*RECORDS SHOWN*.
───

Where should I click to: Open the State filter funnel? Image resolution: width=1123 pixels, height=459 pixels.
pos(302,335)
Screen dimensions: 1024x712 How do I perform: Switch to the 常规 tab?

───

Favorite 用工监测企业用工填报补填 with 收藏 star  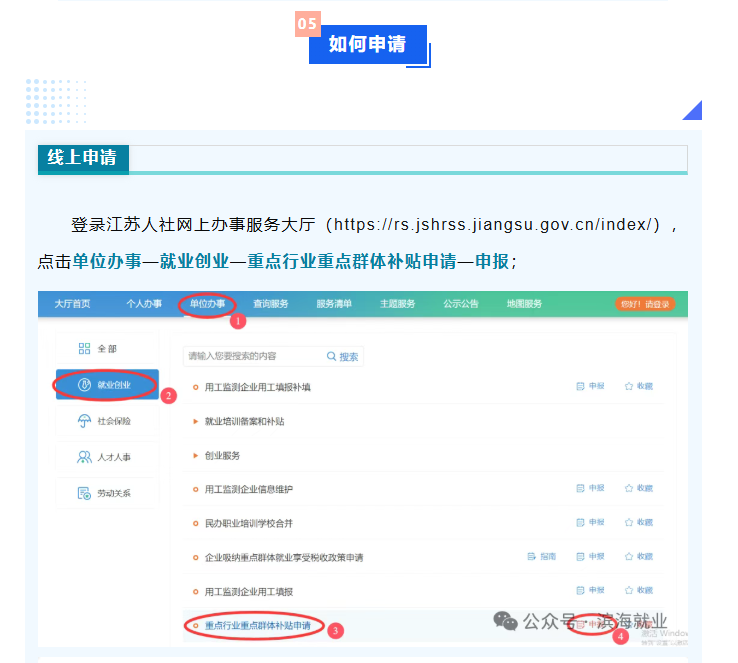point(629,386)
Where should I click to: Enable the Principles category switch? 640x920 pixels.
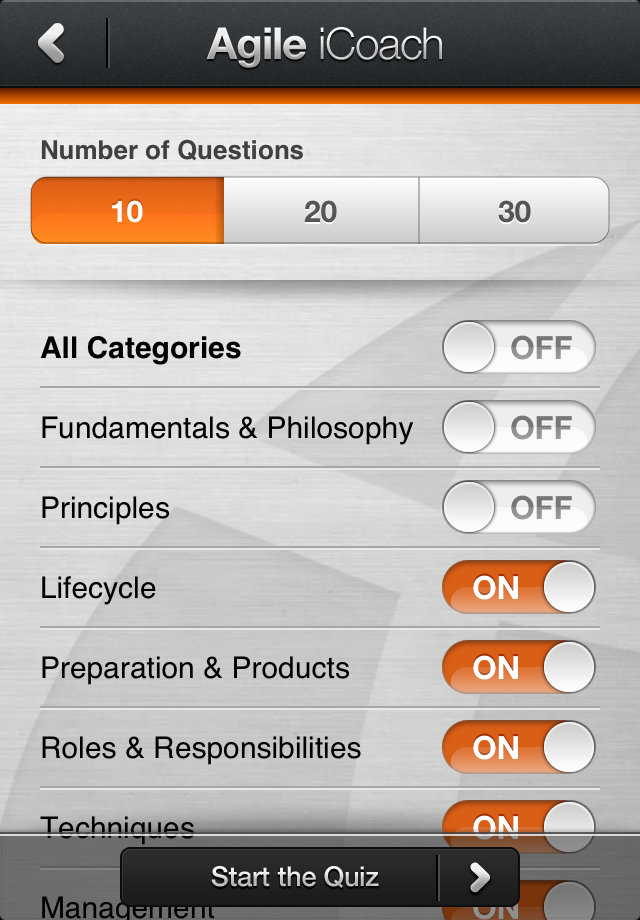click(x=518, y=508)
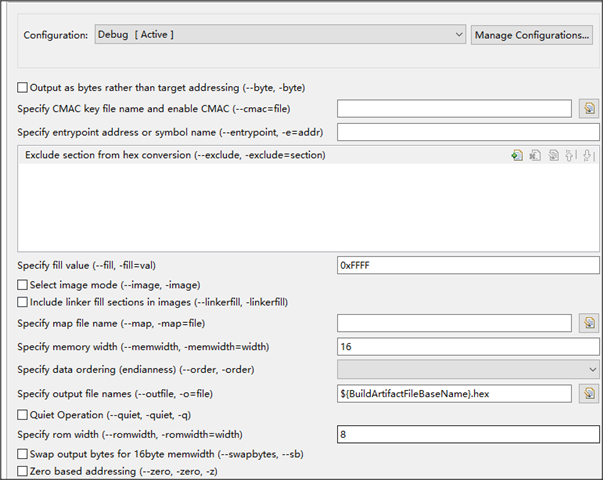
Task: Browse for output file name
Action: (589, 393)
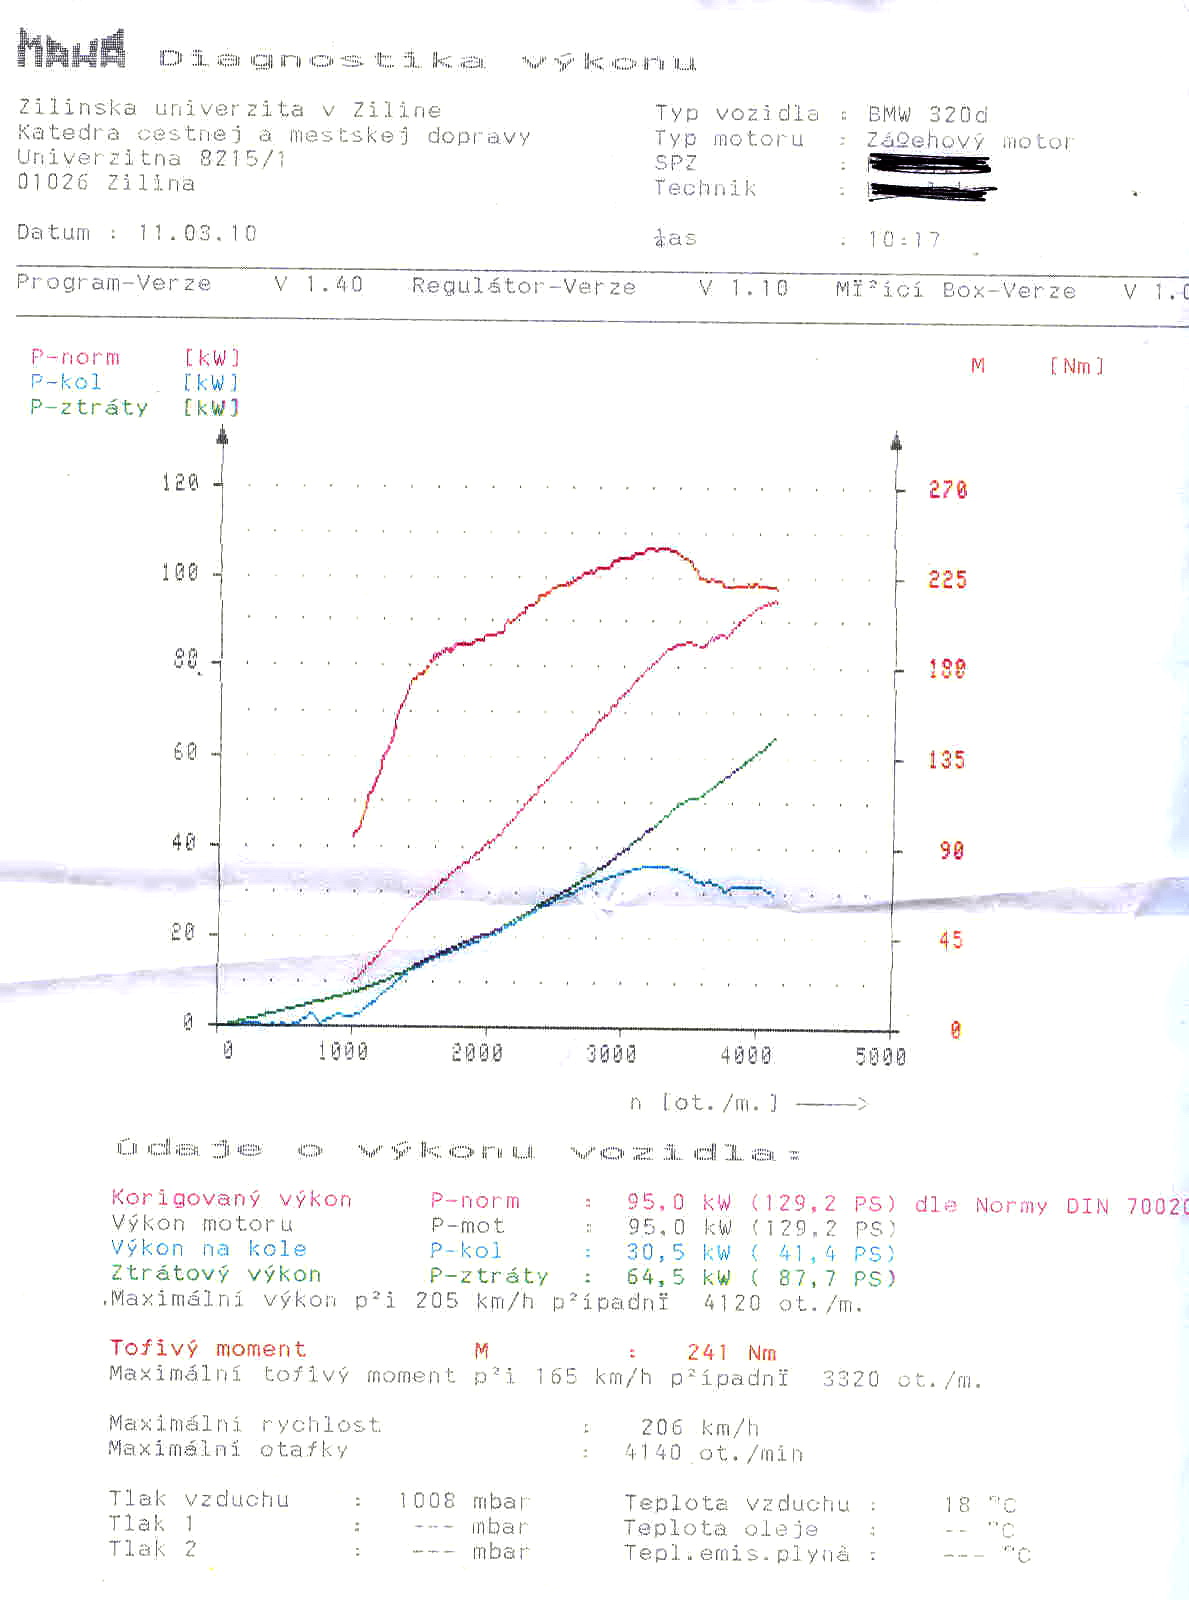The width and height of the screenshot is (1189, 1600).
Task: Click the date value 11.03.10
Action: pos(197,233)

───

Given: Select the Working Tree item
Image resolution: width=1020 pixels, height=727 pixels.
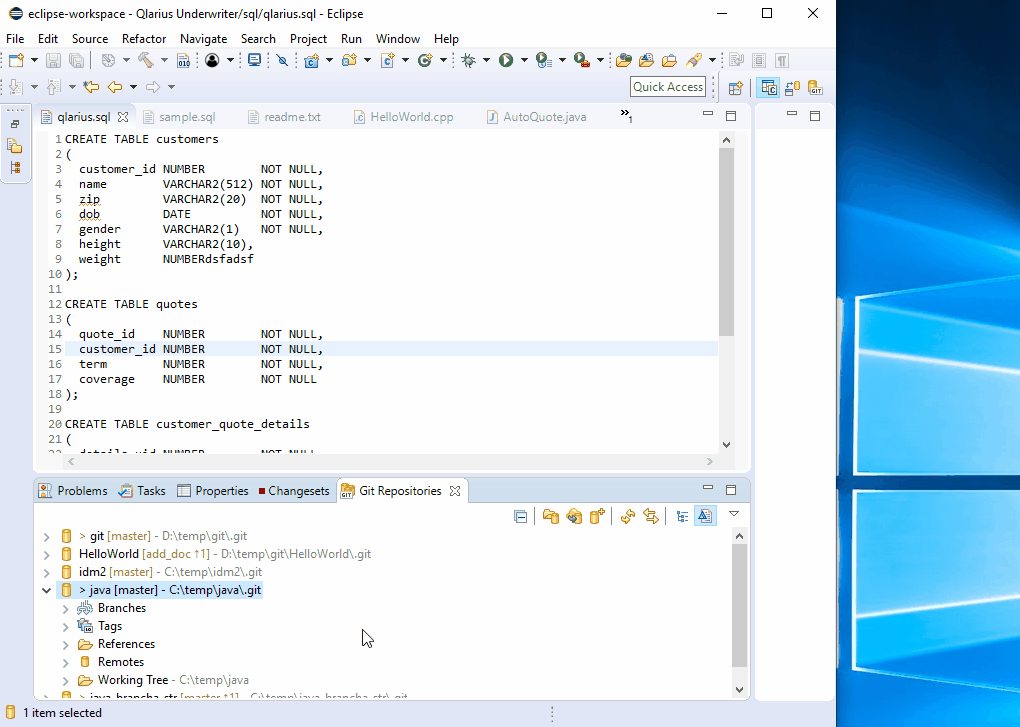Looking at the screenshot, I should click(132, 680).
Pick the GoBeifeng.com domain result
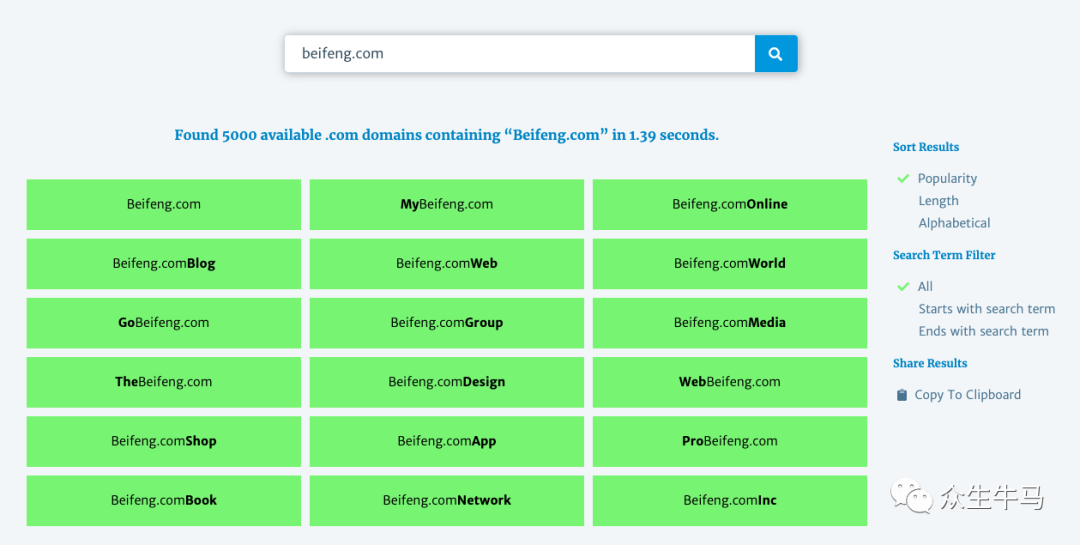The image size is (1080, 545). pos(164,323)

───

Give back the records above exactly, limited to the lines between the one holding "Where should I click to: Open" and the one holding "Screen dimensions: 1024x712", inclusive.

*WORKED SOLUTION*.
Where should I click to: Open the State filter funnel? Image resolution: width=1123 pixels, height=459 pixels.
pos(302,335)
Screen dimensions: 1024x712 How do I perform: Switch to the 常规 tab?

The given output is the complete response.